*** Source records ***

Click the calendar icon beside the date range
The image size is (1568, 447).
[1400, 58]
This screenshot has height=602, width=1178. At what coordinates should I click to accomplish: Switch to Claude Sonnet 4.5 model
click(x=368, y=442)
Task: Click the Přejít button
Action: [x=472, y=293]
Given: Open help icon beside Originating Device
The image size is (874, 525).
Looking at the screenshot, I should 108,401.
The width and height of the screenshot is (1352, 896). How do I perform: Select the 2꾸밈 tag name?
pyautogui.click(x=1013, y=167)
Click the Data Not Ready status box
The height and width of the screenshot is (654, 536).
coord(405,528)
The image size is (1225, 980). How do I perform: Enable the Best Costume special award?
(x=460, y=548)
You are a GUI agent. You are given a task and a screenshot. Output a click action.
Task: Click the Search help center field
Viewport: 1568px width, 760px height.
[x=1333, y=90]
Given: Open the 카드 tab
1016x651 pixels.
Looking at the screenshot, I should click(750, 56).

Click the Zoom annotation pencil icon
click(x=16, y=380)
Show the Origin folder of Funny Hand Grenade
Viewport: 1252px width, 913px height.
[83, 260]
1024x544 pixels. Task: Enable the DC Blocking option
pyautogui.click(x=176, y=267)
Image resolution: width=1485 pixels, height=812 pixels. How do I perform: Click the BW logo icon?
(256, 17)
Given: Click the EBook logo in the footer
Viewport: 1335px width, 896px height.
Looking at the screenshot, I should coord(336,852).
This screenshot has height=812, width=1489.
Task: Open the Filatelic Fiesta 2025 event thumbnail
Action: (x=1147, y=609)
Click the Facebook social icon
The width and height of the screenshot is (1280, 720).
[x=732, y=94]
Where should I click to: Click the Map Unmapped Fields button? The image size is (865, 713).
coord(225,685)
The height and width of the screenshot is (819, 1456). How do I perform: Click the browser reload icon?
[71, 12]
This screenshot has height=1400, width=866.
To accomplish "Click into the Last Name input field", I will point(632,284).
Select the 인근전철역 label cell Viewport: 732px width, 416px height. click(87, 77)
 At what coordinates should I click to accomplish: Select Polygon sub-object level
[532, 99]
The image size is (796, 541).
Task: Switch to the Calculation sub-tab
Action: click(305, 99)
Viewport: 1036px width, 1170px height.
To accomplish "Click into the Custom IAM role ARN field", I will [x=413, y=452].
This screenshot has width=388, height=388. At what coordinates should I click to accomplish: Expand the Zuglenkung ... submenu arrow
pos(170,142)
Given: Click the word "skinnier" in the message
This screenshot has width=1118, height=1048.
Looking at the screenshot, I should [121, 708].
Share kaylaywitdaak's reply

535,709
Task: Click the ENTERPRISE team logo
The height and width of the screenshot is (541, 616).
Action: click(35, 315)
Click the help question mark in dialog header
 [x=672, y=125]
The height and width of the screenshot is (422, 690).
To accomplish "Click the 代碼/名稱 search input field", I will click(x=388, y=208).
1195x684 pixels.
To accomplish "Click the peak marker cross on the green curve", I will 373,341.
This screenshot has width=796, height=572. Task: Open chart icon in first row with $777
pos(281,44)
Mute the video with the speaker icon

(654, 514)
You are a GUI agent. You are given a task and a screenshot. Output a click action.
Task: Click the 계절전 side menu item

*** End of Source records ***

Problem requirements:
Every entry above needs to be quoted exactly.

Output below:
Click the calendar icon beside the date range
The image size is (1568, 447).
[1400, 58]
This screenshot has height=602, width=1178. At what coordinates should I click to accomplish: Switch to Claude Sonnet 4.5 model
click(x=368, y=442)
Task: Click the Přejít button
Action: [x=472, y=293]
Given: Open help icon beside Originating Device
The image size is (874, 525).
Looking at the screenshot, I should 108,401.
The width and height of the screenshot is (1352, 896). How do I perform: Select the 2꾸밈 tag name?
pyautogui.click(x=1013, y=167)
Click the Data Not Ready status box
The height and width of the screenshot is (654, 536).
coord(405,528)
The image size is (1225, 980). How do I perform: Enable the Best Costume special award?
(x=460, y=548)
You are a GUI agent. You are given a task and a screenshot. Output a click action.
Task: Click the Search help center field
Viewport: 1568px width, 760px height.
[x=1333, y=90]
Given: Open the 카드 tab
1016x651 pixels.
Looking at the screenshot, I should click(750, 56).

Click the Zoom annotation pencil icon
click(x=16, y=380)
Show the Origin folder of Funny Hand Grenade
Viewport: 1252px width, 913px height.
[83, 260]
1024x544 pixels. Task: Enable the DC Blocking option
pyautogui.click(x=176, y=267)
Image resolution: width=1485 pixels, height=812 pixels. How do I perform: Click the BW logo icon?
(256, 17)
Given: Click the EBook logo in the footer
Viewport: 1335px width, 896px height.
Looking at the screenshot, I should coord(336,852).
This screenshot has height=812, width=1489.
Task: Open the Filatelic Fiesta 2025 event thumbnail
Action: (x=1147, y=609)
Click the Facebook social icon
The width and height of the screenshot is (1280, 720).
[x=732, y=94]
Where should I click to: Click the Map Unmapped Fields button? The image size is (865, 713).
coord(225,685)
The height and width of the screenshot is (819, 1456). How do I perform: Click the browser reload icon?
[71, 12]
This screenshot has height=1400, width=866.
To accomplish "Click into the Last Name input field", I will point(632,284).
Select the 인근전철역 label cell Viewport: 732px width, 416px height. click(87, 77)
 At what coordinates should I click to accomplish: Select Polygon sub-object level
[532, 99]
The image size is (796, 541).
Task: Switch to the Calculation sub-tab
Action: click(305, 99)
Viewport: 1036px width, 1170px height.
To accomplish "Click into the Custom IAM role ARN field", I will [x=413, y=452].
This screenshot has width=388, height=388. At what coordinates should I click to accomplish: Expand the Zuglenkung ... submenu arrow
pos(170,142)
Given: Click the word "skinnier" in the message
This screenshot has width=1118, height=1048.
Looking at the screenshot, I should [121, 708].
Share kaylaywitdaak's reply

535,709
Task: Click the ENTERPRISE team logo
The height and width of the screenshot is (541, 616).
Action: click(35, 315)
Click the help question mark in dialog header
 [x=672, y=125]
The height and width of the screenshot is (422, 690).
To accomplish "Click the 代碼/名稱 search input field", I will click(x=388, y=208).
1195x684 pixels.
To accomplish "Click the peak marker cross on the green curve", I will 373,341.
This screenshot has width=796, height=572. Task: Open chart icon in first row with $777
pos(281,44)
Mute the video with the speaker icon

(654, 514)
You are a GUI agent. You are given a task and a screenshot. Output a click action.
Task: Click the 계절전 side menu item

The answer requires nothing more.